Buyer MeetingDuring sales calls, should salespeople focus on what the product can do for the prospect, or should they focus on how the prospect can use the product to achieve a goal or solve a problem? Without a doubt, salespeople and their buyers should be focused on product usage, not product features.

What is a feature? For our purposes, a feature is an attribute of a product or service. Features include things like size, weight, color, material used, modules and specifications. Many marketing people take artistic license with these facts, adding adjectives to heighten the feature’s presumed sex appeal to make it even more irresistible. For example, in technology offerings, words like “robust,” “seamless” and “integrated” creep into the lingo.

The primary problem with teaching salespeople to lead with features is that this approach counts on buyers knowing whether or not the feature is useful and, therefore, relevant. Yes, countless salespeople lead with product features in their sales pitches every day and experience good results. However, it works best when buyers already understand how to use the product or service, understand the value of using it, trust the seller and trust the seller’s company.

In my early Xerox sales training, I was taught to talk about benefits. “Because of Feature X, dear buyer, you can expect to get Benefit Y!” But strangely enough, we were not encouraged to find out what the buyer wanted to accomplish before we made our initial benefit statement. In that sales culture, the alleged benefit of a feature mainly existed in the mind of the seller. How many salespeople are making these presumptuous “benefit” statements every day?

decision-makers-execs.pngLet’s say a salesperson is going to make a sales call on a senior executive. The prospect is the vice president of sales of a Fortune 1000 company. The salesperson’s mission is to convince his/her prospect to spend hundreds of thousands of dollars on a customer relationship management (CRM) system, an application the prospect doesn’t fully understand. How should the salesperson relate to this buyer? How can he/she have a conversation, rather than make a presentation?

One of the features of your CRM application is control over access to specific data – that is, who can see what – in a company’s database. Most likely, a technical buyer can understand this feature and relate it easily to his or her own use. In our experience, however, most senior executives are not adept at understanding how software can help them to achieve their business goals or to solve their business problems. What can a salesperson do?

Well, most senior sales executives understand high employee turnover. Suppose your salesperson asked a question like: “What if you heard through a reliable source that one of your top salespeople was going to leave your company to go work for your competition?” If the prospect becomes engaged, your seller could then pose another question: “Would it be useful for you to be able to go into your CRM system and suspend that salesperson’s access to your prospect and buyer data – from any location, even if you were traveling?”

When debriefing sales calls, salespeople need to get into the habit of discussing the prospect’s goal(s), what is preventing the prospect from achieving their goal(s) and with which usage scenarios the prospect best related; then the salesperson should craft a letter documenting these elements so the prospect can validate the usage scenarios.

Usage scenarios work because they are so specific.
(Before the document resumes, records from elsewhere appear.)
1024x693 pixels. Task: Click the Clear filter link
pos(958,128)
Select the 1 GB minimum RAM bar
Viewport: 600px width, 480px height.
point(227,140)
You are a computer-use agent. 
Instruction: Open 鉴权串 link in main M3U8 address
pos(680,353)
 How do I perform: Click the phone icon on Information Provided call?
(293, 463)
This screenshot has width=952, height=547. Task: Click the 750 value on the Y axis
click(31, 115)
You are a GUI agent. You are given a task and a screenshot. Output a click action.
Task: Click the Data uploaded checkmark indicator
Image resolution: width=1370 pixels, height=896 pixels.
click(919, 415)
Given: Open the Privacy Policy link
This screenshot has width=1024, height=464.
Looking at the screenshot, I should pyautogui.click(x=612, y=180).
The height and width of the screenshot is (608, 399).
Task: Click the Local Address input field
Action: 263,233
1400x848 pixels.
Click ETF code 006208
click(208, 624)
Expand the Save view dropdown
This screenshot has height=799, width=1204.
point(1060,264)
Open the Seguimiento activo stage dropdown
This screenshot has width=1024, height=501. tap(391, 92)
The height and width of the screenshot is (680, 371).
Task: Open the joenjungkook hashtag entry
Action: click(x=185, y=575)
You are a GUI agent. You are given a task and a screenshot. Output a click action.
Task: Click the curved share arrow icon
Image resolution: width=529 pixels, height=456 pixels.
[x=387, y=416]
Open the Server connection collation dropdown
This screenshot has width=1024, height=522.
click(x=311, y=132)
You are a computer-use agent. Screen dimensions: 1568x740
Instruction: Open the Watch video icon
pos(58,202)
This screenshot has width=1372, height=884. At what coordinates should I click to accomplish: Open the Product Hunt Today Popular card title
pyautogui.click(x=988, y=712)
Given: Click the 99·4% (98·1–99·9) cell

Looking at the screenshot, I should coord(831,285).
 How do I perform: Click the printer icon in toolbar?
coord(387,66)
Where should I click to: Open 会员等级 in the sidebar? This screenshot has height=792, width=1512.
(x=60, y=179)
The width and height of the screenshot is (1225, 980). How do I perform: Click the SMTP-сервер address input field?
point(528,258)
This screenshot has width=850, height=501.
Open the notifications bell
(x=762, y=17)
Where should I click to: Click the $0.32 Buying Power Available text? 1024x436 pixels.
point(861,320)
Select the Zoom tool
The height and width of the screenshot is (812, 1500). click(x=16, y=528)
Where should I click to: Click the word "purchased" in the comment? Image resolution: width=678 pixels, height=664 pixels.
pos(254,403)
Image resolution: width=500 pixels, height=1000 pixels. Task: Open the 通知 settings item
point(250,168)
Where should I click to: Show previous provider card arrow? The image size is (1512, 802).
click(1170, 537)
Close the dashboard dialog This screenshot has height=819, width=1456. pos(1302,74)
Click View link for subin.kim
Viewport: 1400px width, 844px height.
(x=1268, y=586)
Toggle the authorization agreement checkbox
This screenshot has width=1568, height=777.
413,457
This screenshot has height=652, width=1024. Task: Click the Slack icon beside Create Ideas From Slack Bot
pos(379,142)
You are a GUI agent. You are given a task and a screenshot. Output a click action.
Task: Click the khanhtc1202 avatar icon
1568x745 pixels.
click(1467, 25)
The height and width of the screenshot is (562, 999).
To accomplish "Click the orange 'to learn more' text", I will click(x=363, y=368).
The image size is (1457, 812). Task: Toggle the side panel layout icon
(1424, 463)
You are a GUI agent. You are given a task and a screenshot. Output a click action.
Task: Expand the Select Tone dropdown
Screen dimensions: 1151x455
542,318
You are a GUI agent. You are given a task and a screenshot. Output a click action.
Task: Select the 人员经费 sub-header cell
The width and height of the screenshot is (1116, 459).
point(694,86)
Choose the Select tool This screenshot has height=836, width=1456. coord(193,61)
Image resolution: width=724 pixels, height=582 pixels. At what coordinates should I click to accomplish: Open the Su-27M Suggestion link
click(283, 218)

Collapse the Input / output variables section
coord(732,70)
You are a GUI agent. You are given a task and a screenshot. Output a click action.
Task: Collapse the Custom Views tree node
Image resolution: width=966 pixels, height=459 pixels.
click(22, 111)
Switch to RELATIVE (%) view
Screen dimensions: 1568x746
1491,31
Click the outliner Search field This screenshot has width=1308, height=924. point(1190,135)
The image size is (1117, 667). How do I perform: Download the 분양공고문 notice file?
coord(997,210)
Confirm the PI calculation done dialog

In the previous example, the usage scenario allowed the salesperson to lead his/her prospect to a vision of how he/she could use the data security feature to protect his/her company assets in the event of employee turnover.

Key Takeaway:
If salespeople can use and document usage scenarios to help buyers visualize how they may use their offering to solve problems, achieve goals, make money or save money, they will find themselves having to close much less often!